Presenter: Anabel Chang − Biochemistry
Faculty Mentor(s): Andrew Marcus, Jack Maurer
(In-Person) Poster Presentation
Local fluctuations of the sugar-phosphate backbones of DNA (a form of DNA ‘breathing’) play key roles in protein-DNA assembly and enzymatic function. By monitoring spectroscopic signals from single-molecules of DNA constructs labeled with optical probes rigidly inserted within the sugar- phosphate backbones at opposite positions within complementary single-strands, it is possible to study local conformational fluctuations within DNA at specific sites. Here we present an experimental single-molecule spectroscopic method, to monitor the local fluctuations of Cy3-labeled DNA constructs at varying positions near a single-stranded (ss)-double-stranded (ds)DNA junction.

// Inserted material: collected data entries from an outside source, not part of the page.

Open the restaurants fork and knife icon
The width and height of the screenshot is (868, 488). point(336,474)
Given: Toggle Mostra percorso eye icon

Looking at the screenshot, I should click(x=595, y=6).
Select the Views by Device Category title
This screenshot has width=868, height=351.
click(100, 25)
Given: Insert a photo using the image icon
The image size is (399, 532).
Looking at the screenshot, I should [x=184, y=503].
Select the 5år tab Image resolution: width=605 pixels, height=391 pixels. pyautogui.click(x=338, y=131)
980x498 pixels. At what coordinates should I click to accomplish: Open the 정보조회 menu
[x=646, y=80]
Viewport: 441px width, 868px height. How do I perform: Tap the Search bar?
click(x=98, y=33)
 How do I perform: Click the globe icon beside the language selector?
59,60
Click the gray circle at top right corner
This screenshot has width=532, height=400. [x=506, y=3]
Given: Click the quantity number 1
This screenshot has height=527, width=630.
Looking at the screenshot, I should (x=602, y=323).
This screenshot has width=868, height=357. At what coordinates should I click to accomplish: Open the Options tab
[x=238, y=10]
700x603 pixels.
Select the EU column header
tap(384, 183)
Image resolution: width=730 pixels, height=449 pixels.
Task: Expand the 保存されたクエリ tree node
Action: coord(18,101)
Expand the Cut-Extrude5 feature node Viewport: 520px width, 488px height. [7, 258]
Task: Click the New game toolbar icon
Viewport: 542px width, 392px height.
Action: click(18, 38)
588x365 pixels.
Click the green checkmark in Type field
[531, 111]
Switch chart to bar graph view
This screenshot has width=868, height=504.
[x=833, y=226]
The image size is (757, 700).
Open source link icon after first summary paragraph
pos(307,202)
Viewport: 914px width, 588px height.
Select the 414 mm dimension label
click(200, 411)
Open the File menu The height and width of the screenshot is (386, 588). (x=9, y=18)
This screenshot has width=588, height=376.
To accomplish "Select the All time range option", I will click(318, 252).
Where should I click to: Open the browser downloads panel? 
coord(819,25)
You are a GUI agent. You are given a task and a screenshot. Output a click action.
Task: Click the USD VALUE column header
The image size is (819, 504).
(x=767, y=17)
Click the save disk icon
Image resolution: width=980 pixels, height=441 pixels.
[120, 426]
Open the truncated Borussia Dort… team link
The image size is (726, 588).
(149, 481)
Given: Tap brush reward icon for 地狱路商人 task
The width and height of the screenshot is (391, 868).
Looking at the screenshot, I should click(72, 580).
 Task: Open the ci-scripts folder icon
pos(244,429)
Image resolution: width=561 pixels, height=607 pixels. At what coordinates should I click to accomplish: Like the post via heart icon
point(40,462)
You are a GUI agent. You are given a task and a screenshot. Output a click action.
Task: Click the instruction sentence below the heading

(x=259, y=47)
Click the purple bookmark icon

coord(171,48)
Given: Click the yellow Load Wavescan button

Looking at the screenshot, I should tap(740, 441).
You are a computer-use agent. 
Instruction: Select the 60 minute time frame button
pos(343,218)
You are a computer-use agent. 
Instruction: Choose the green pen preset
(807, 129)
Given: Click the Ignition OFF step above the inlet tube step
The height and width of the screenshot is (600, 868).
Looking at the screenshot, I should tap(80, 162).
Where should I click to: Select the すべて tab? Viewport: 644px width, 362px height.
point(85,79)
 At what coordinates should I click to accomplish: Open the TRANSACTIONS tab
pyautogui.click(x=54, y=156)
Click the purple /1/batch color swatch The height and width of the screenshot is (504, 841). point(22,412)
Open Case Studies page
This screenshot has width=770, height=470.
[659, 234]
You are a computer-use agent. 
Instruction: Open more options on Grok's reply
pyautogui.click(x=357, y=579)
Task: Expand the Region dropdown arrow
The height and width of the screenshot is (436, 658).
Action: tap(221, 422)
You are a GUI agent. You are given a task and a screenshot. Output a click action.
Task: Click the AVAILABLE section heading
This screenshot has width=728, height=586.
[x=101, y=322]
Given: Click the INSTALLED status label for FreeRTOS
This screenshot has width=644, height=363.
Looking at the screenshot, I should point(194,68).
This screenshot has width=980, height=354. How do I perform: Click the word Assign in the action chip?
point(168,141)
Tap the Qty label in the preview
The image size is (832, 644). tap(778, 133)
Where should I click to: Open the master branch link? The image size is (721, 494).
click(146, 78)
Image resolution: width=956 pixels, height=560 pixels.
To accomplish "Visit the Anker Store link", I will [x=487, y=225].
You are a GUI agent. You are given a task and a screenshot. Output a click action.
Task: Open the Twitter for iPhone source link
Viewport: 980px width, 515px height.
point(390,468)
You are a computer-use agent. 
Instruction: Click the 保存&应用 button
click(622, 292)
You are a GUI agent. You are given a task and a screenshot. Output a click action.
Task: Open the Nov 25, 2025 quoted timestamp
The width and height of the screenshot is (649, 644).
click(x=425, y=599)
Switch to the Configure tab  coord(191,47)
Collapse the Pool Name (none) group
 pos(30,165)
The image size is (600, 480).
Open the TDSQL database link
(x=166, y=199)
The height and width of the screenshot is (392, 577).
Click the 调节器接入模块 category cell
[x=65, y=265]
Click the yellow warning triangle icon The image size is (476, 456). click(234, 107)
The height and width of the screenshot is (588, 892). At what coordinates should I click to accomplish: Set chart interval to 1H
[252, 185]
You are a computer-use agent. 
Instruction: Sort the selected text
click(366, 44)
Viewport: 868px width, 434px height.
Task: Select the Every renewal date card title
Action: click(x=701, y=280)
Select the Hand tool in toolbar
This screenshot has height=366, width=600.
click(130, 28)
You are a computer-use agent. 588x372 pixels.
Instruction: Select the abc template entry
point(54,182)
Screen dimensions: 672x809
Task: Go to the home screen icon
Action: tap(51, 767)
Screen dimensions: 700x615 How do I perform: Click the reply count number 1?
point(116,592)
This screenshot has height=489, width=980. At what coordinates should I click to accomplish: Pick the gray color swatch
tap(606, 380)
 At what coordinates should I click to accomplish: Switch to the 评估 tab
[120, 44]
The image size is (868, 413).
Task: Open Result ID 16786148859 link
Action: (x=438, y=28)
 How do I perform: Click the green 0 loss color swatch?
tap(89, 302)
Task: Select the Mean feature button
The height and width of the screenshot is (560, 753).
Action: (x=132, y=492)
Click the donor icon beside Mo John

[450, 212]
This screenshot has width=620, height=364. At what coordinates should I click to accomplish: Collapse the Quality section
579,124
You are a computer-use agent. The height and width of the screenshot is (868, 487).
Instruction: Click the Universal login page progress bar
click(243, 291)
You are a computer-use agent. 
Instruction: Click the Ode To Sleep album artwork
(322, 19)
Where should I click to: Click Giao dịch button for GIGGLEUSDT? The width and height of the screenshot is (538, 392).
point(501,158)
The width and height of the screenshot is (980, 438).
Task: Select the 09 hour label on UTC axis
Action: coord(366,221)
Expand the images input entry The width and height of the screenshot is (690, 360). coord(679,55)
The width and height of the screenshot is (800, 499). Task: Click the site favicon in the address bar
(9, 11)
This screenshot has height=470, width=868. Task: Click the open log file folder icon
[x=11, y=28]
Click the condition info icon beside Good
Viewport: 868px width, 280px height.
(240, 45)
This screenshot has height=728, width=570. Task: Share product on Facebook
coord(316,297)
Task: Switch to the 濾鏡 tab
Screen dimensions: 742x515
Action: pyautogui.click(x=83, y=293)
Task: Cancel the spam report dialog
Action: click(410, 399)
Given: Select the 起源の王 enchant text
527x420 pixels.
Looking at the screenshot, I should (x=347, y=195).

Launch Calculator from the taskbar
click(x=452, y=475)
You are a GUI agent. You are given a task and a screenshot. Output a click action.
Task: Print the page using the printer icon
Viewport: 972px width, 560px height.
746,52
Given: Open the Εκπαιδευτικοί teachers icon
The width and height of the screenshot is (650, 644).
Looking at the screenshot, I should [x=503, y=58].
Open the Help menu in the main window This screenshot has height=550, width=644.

The method combines single-molecule total internal reflection fluorescence (TIRF) microscopy with polarized, phase-modulated optical excitation to detect linear optical signals. We use a linearly polarized continuous wave (cw) laser beam to excite the single-molecule sample, so that the emitted fluorescence contains information about the relative conformational changes of an exciton-coupled Cy3 dimer probe that labels the DNA sugar-phosphate backbones. Our results indicate that the local conformation of DNA at positions near ss-dsDNA junctions adopts four topologically-relevant macrostates. We apply a kinetic network model approach to interpret our observations of DNA breathing fluctuations at and near the ss-dsDNA junction.